**How to complete this task:** Pictures stay out of your copy, but everything else in the records below must be repeated exactly.

━━ Exercise input ━━

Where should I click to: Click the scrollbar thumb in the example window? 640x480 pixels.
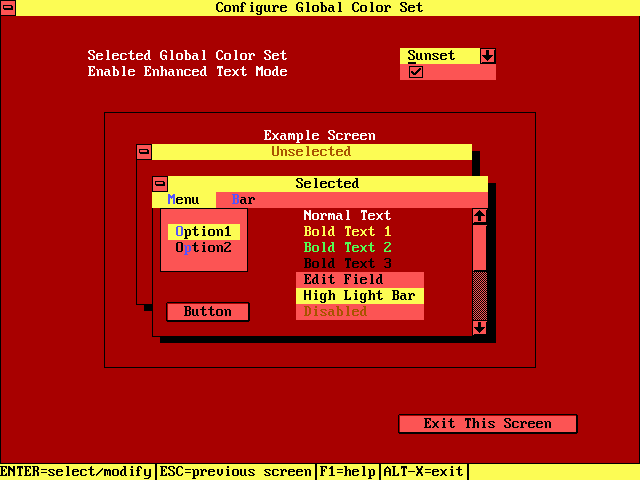[x=480, y=247]
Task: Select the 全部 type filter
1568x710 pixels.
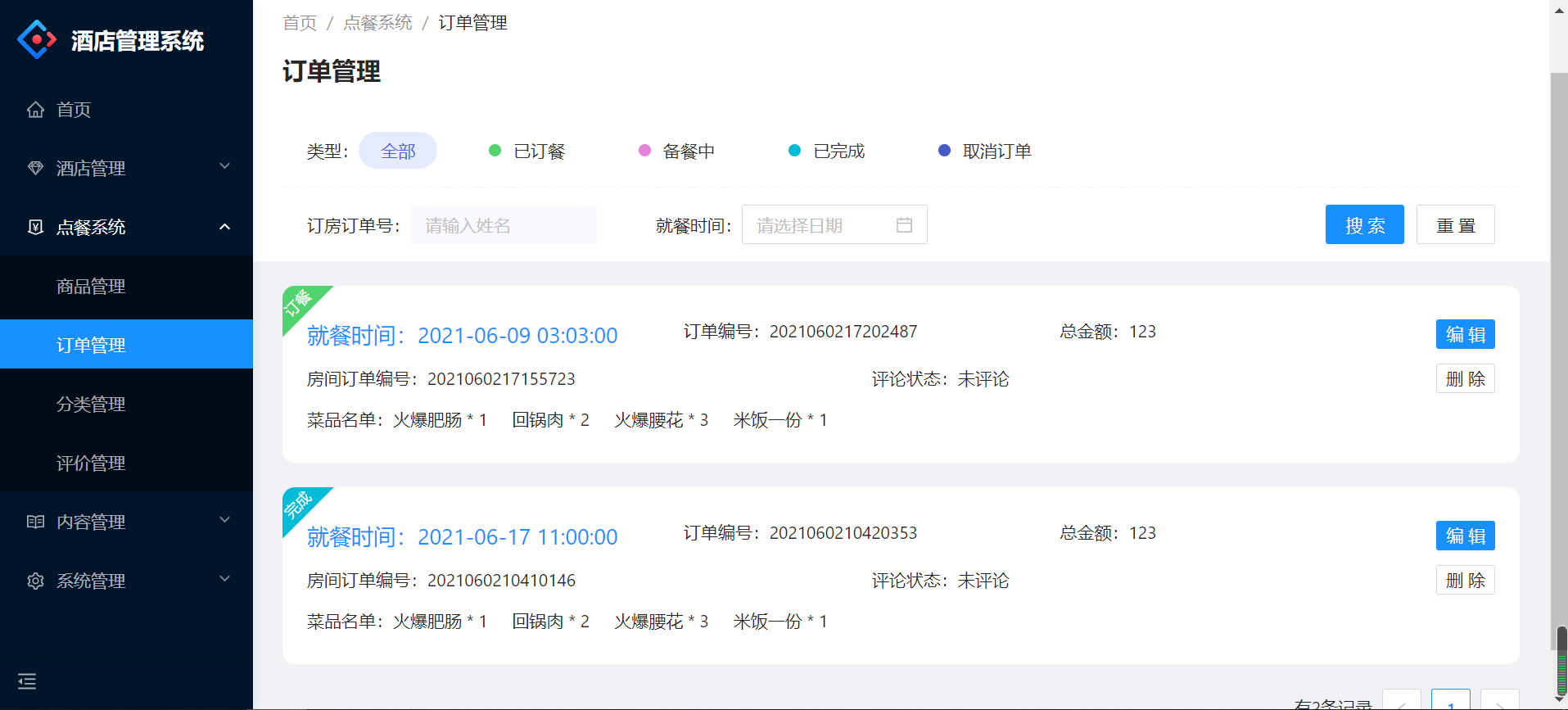Action: tap(398, 151)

━━━

**Result of this task:**
Where should I click to: Click the scrollbar thumb in the example window? 640x480 pixels.
[x=480, y=247]
Task: Select the 全部 type filter
1568x710 pixels.
Action: tap(398, 151)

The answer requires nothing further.